## What to work on
Whatever appears in the records apart from pictures must be reproduced exactly.

## Provided records
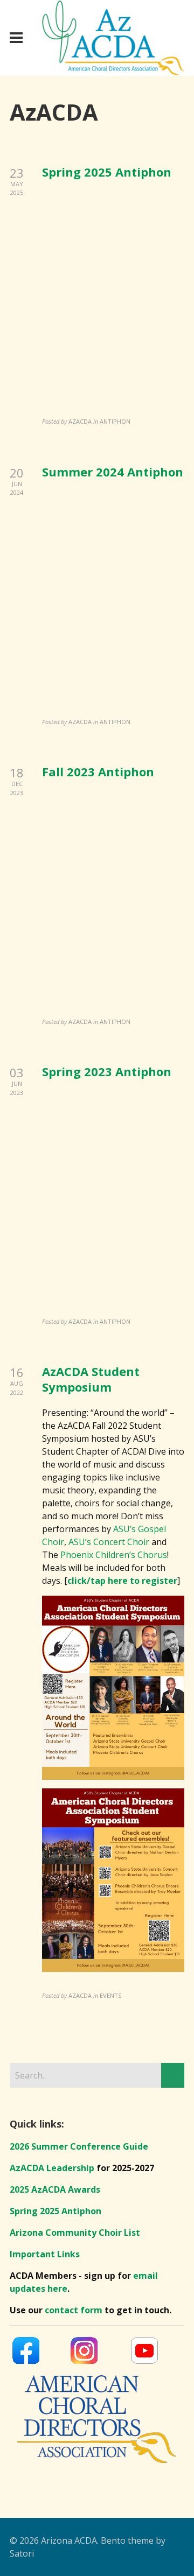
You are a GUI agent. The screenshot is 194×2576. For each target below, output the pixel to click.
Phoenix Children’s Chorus (113, 1555)
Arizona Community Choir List (75, 2232)
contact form (73, 2310)
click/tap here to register (122, 1581)
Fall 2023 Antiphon (98, 771)
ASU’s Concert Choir (108, 1542)
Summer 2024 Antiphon (112, 472)
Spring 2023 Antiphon (106, 1071)
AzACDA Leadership (52, 2168)
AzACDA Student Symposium (91, 1379)
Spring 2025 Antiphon (106, 172)
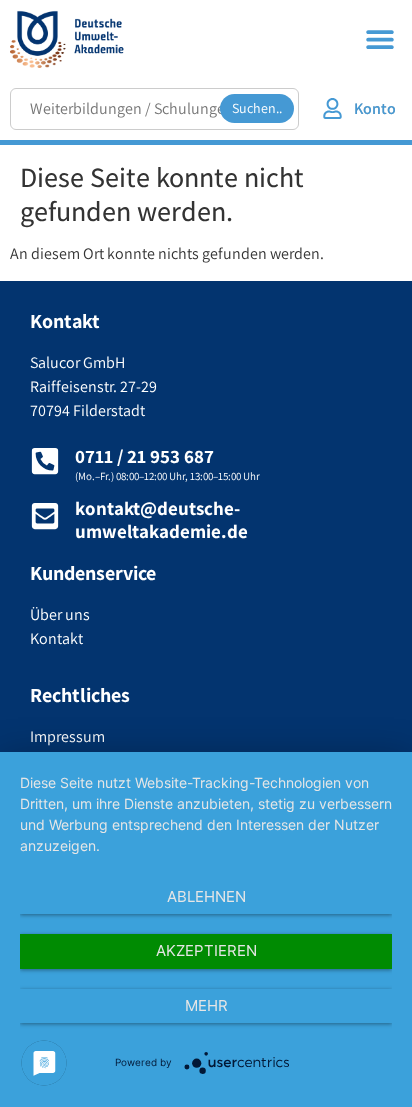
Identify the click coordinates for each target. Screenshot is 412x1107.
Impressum (67, 736)
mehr (206, 1005)
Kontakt (56, 638)
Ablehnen (206, 896)
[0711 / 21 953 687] (45, 461)
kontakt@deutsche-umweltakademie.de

## Task output
You are a GUI agent. The screenshot is 194×2576. For each target below, output the pixel to click.
Phoenix Children’s Chorus (113, 1555)
Arizona Community Choir List (75, 2232)
contact form (73, 2310)
click/tap here to register (122, 1581)
Fall 2023 Antiphon (98, 771)
ASU’s Concert Choir (108, 1542)
Summer 2024 Antiphon (112, 472)
Spring 2023 Antiphon (106, 1071)
AzACDA Leadership (52, 2168)
AzACDA Student Symposium (91, 1379)
Spring 2025 Antiphon (106, 172)
Identify the click coordinates for each target. Screenshot is 412x1107.
Impressum (67, 736)
mehr (206, 1005)
Kontakt (56, 638)
Ablehnen (206, 896)
[0711 / 21 953 687] (45, 461)
kontakt@deutsche-umweltakademie.de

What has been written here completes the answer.